**PROBLEM TO WORK ON**
Would you print the lines below exactly, beginning at the line that has "Screen dimensions: 1262x603" and stopping after the line that has "Given: Open the Source Control view"? Only those lines, and no pictures.

*** Opening RECORDS SUPPLIED ***

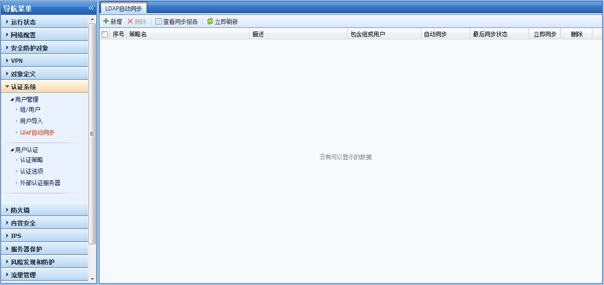This screenshot has width=604, height=285.
Task: Collapse the 认证系统 section
Action: (23, 87)
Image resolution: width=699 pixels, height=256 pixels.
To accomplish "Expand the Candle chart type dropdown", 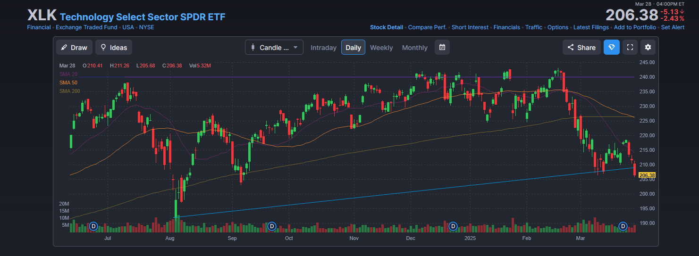I will pyautogui.click(x=274, y=48).
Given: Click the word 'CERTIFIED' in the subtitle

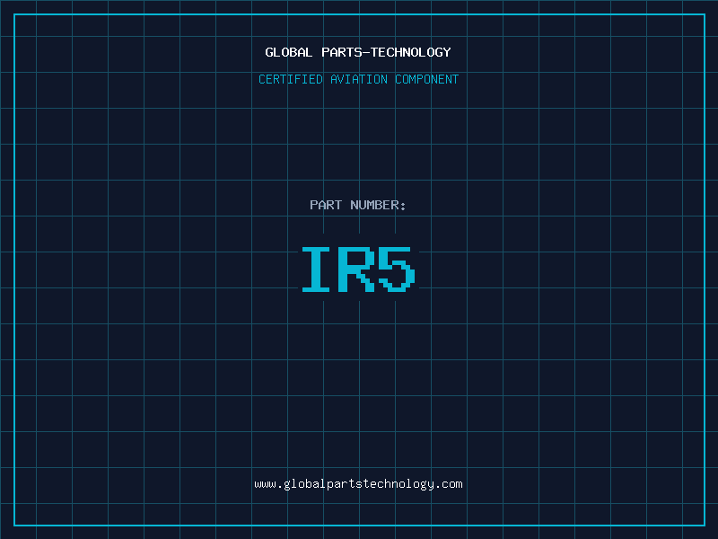Looking at the screenshot, I should [x=291, y=79].
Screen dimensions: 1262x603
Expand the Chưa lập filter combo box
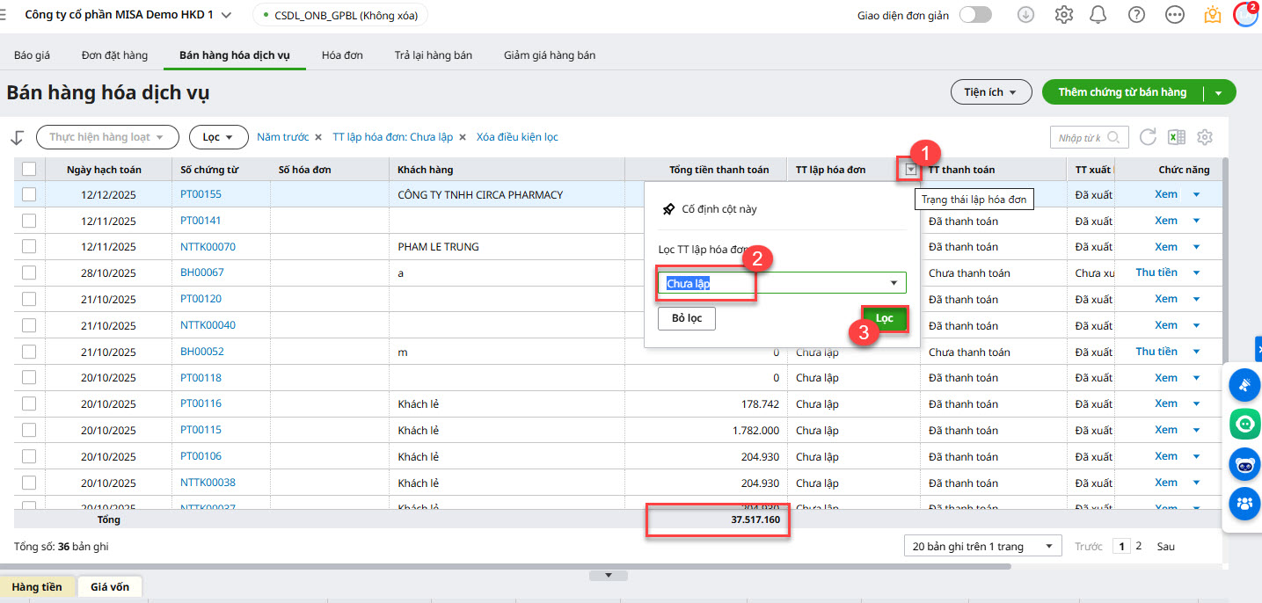pyautogui.click(x=894, y=283)
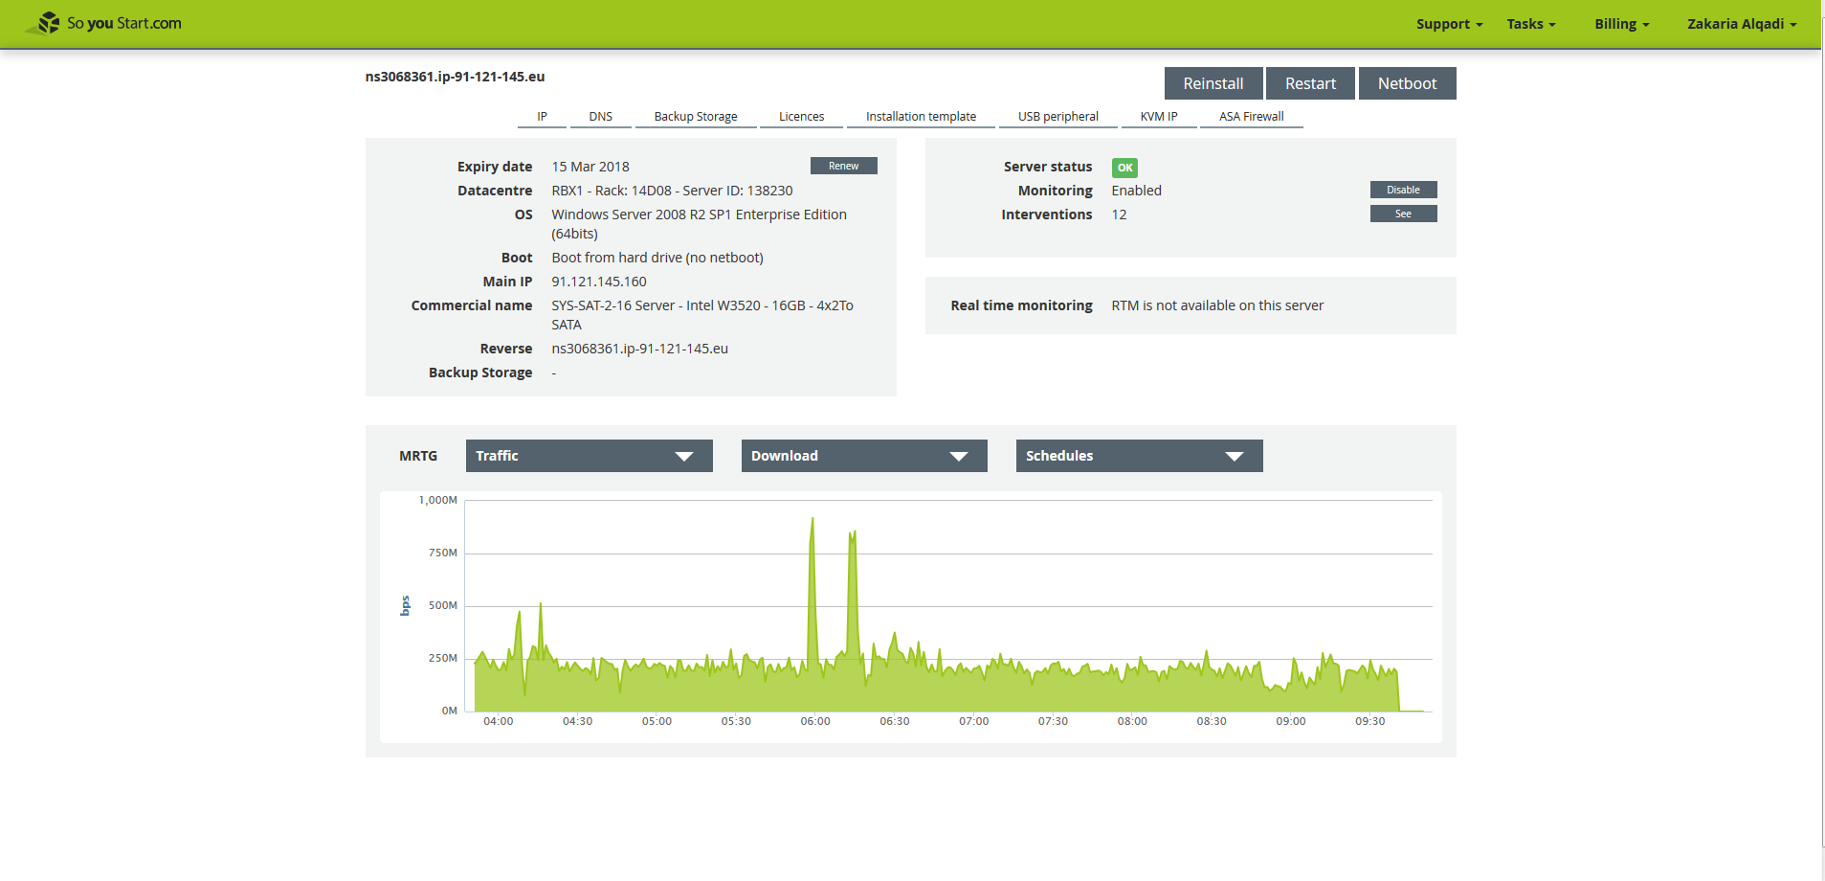This screenshot has width=1825, height=881.
Task: Renew the server expiry date
Action: pyautogui.click(x=843, y=166)
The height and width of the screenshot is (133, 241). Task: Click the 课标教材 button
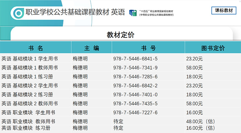point(224,10)
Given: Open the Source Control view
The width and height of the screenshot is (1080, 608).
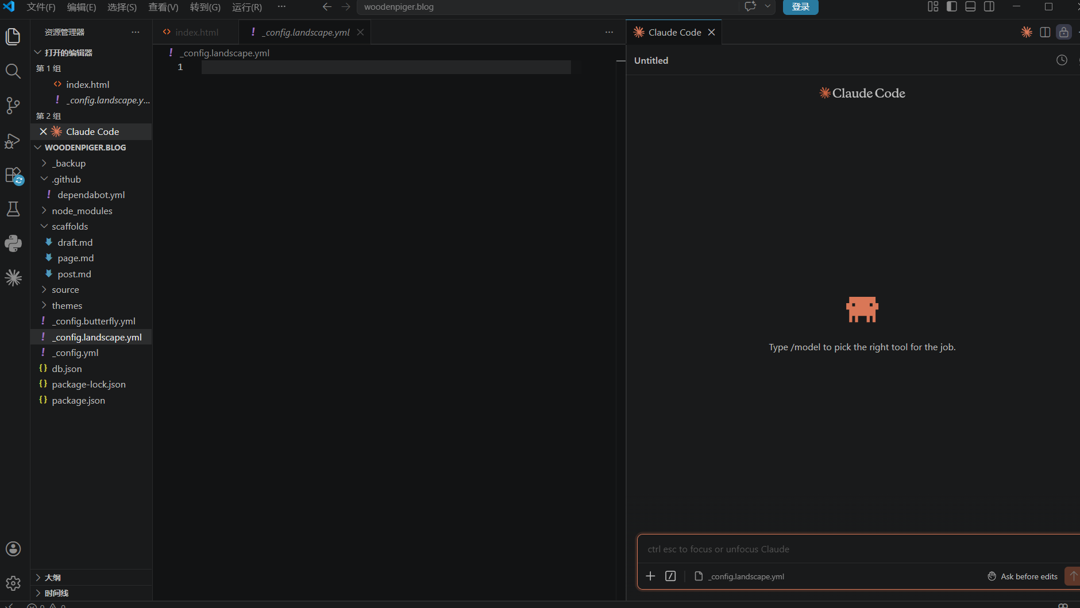Looking at the screenshot, I should point(13,106).
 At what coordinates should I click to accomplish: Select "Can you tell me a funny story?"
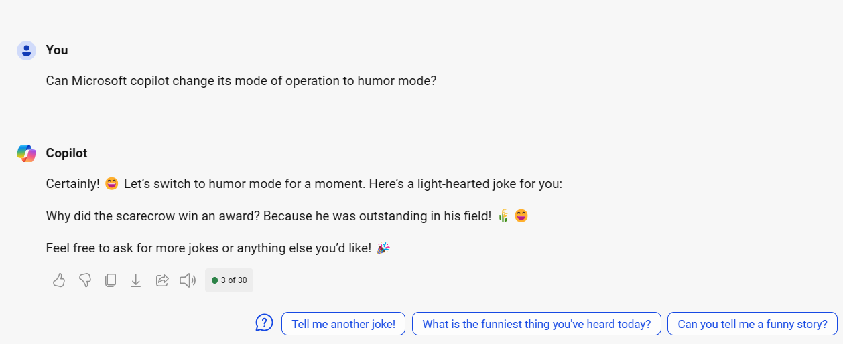753,324
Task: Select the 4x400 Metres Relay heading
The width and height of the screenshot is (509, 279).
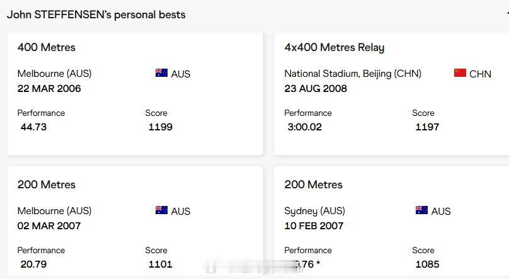Action: click(x=335, y=47)
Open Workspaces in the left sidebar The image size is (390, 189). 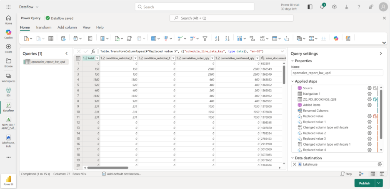[x=8, y=77]

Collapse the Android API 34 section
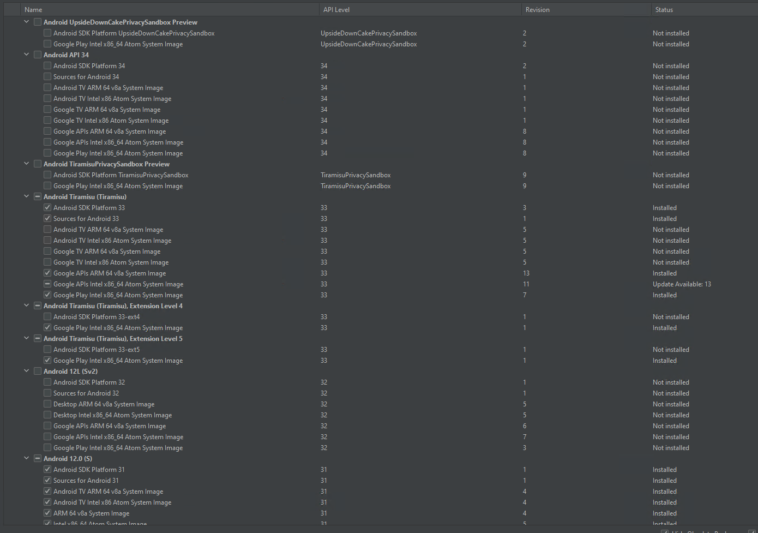tap(26, 54)
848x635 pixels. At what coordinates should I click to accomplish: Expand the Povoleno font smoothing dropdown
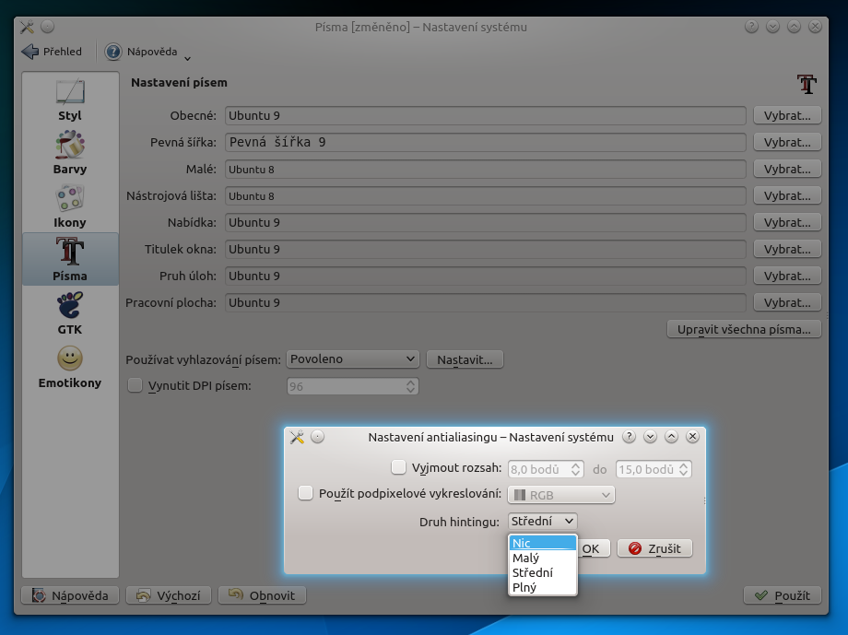353,359
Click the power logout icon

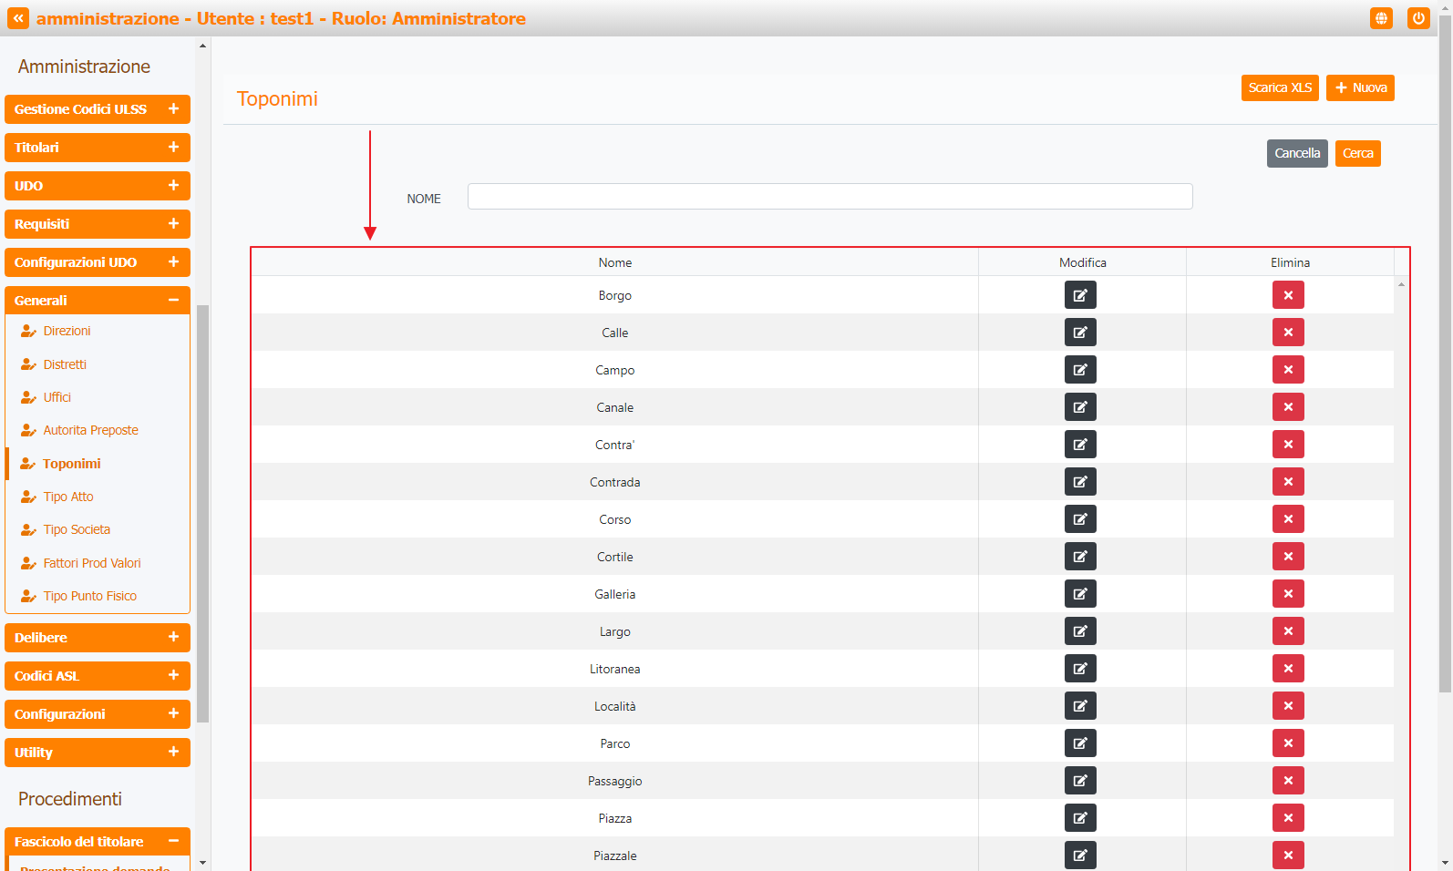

*** Closing RECORDS SUPPLIED ***

**SOLUTION TO THE EXERCISE**
Screen dimensions: 1262x603
Expand the Chưa lập filter combo box
pyautogui.click(x=894, y=283)
This screenshot has width=1825, height=881.
Task: Renew the server expiry date
Action: pyautogui.click(x=843, y=166)
The height and width of the screenshot is (133, 241). Task: Click the 课标教材 button
point(224,10)
Given: Open the Source Control view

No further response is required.